EXERCISE DETAILS: In the farm account, to which company was the harvested wheat sent?

SELECTED TEXT:
■ ■ ■
I live in south Kilkenny on a beef, sheep and tillage farm. In the summer, the farm is always busy, whether it is cutting corn, weighing lambs or selling rams.
We have 700 ewes, including pedigree Suffolk, Texel, Ile de France and Easycare. We only have to shear a few hundred sheep as we mainly have Easycare sheep which lose their wool naturally. Lambing is the busiest time of the year because there are loads of new little lambs that need attention and the purebred ewes have to be watched in case of trouble lambing, while the Easycare ewes lamb outside.
We lamb in March and April and all our lambs are tagged and recorded at birth with Sheep Ireland to keep track of pedigrees. Dad fattens lambs and sends them to Irish Country Meats. Ewe lambs that are performing well are kept to breed and a very select few ram lambs are kept until they’re hoggets and are sold as breeding rams to customers.
We try to maximise weight gain by including multispecies swards and redstart into lambs’ diets. We also plant cover crops of forage rape and leafy turnip after our winter cereals for grazing our ewes over the winter. To help with the sheep we have three working dogs and a new pup, which will be trained later this year to herd the sheep.
We contract-rear dairy heifers for a neighbouring farmer. We get the calves when they are about 14 weeks old, we keep them until the following September. The heifers are served with AI on the farm as well. We also raise Angus beef calves for ABP. We keep the cattle until they are 20 months old, when they go for slaughter.
This year, we had spring and winter wheat planted. The wheat was harvested in August and sent to Connolly’s Red Mills to be turned into animal feed products. We also crimp some of our wheat to keep for feeding the sheep and cattle. The straw from the wheat is turned into round bales and stored for when the livestock are inside. It will be used as bedding and in the diet feeder for the beef cattle. We had silage cut in the first week of June by our local contractors. The silage will be used as feed for the cattle and sheep.
In addition to the cattle and sheep, we have chickens and three horses. The chickens’ eggs are collected for us to eat. The horses are ridden by my sisters and me. We compete in the summer months. In school we study farming relevant topics, like soils in geography and genetics in science. With school back now I miss spending as much time on the farm as I could in the summer.
■ ■ ■
[Items stored from a collection]

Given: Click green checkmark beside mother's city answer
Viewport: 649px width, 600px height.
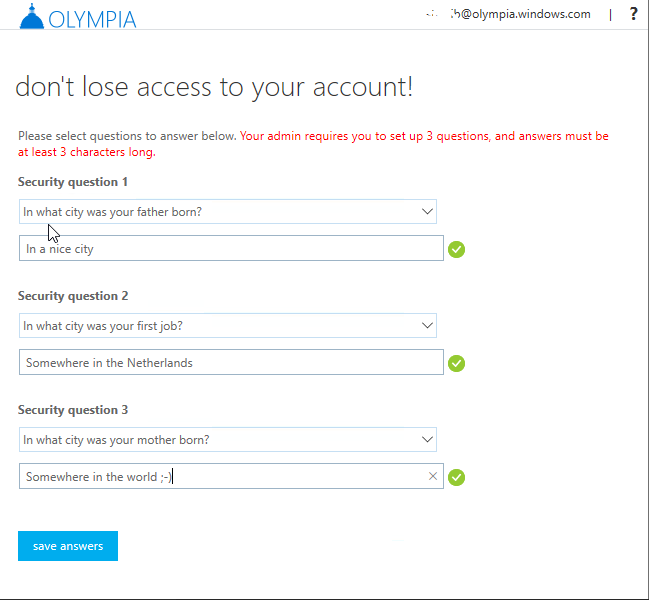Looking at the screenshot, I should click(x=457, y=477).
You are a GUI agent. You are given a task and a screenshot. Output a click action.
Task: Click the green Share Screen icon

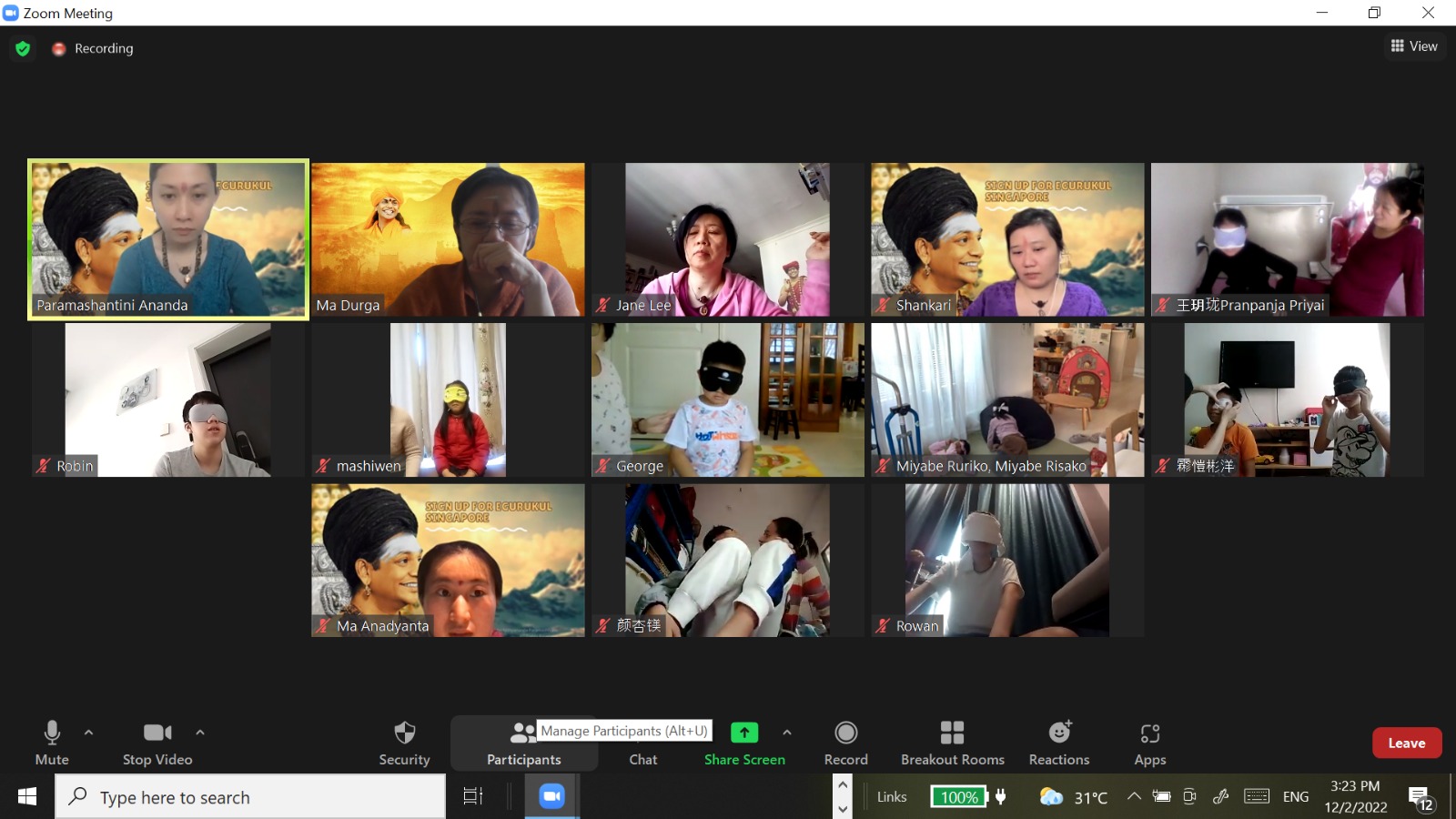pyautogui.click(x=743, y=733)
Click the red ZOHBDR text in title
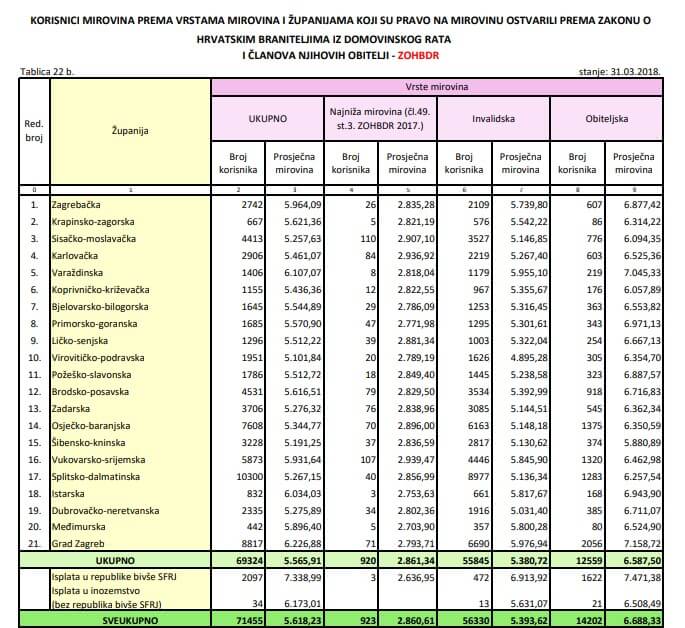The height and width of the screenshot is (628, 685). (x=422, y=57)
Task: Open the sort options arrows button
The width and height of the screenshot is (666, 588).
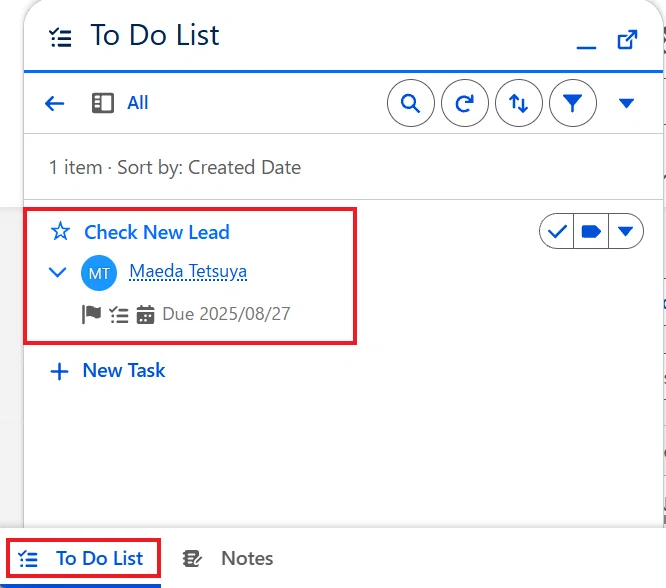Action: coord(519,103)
■ ■ ■
ANSWER: Connolly's Red Mills